La città era sempre in un delirio totale da quando c'erano due capi al comando della criminalità, avrebbero tutti preferito il comando del vecchio Don Carmine Falcone, ormai andato in pensione da diversi anni. L'anarchia regnava sempre sovrana mentre le strade venivano inondate di sangue, bossoli e polveri da sparo a causa delle guerre fra i due boss, che nemmeno la GCPD poteva placare e il tasso di criminalità era in continuo aumento che molte persone abbandonavano le proprie case per ripararsi nei Narrows.

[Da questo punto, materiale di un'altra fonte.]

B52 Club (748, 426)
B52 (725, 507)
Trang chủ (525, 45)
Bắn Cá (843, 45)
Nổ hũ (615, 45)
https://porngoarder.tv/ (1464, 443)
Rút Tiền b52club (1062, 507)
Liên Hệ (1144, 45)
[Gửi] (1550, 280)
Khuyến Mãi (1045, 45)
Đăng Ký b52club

Però quel giorno, era un giorno molto tranquillo anzi troppo tranquillo: pioveva e anche molto da far diventare la città ancora più cupa del solito; le strade erano vuote, solo a volte qualche auto passava per tornare a casa o a lavoro e i criminali non si erano fatti avanti neanche per un furtarello, tanto da far sperare alla polizia e a Jim Gordon in una giornata più tranquilla.

Nella GCPD sembrava tutto tranquillo e normale: Jim e Harvey si occupavano di casi importanti e di massima urgenza, gli altri agenti erano occupati in casi minori mentre qualcuno si occupava di un corpo all'obitorio. La persona in questione era bassa e piccola, pelle bianca come la neve, capelli corvini un po' arruffati, occhi verdi come uno smeraldo bagnato dalla rugiada mattutina e un naso simile a un becco da pinguino; indossava abiti eleganti ma allo stesso tempo stravaganti ed aveva come giacca un camice bianco da laboratorio, e per finire indossava delle lunghe scarpe nere in cuoio da far sembrare i suoi piedi più grossi del normale.
Era girato di spalle intento a scrivere qualcosa su una cartelletta seguito dal ticchettio delle goccioline d'acqua che cadevano incessanti; era nel silenzio più totale quando sentii la porta alle sue spalle facendo intravedere la figura alta e slanciata della signorina Lee Thomphkins.

-Buongiorno Oswald, come stanno andando le cose qui?- cominciò a guardare alcuni fogli lasciati precedentemente da lei la notte scorsa.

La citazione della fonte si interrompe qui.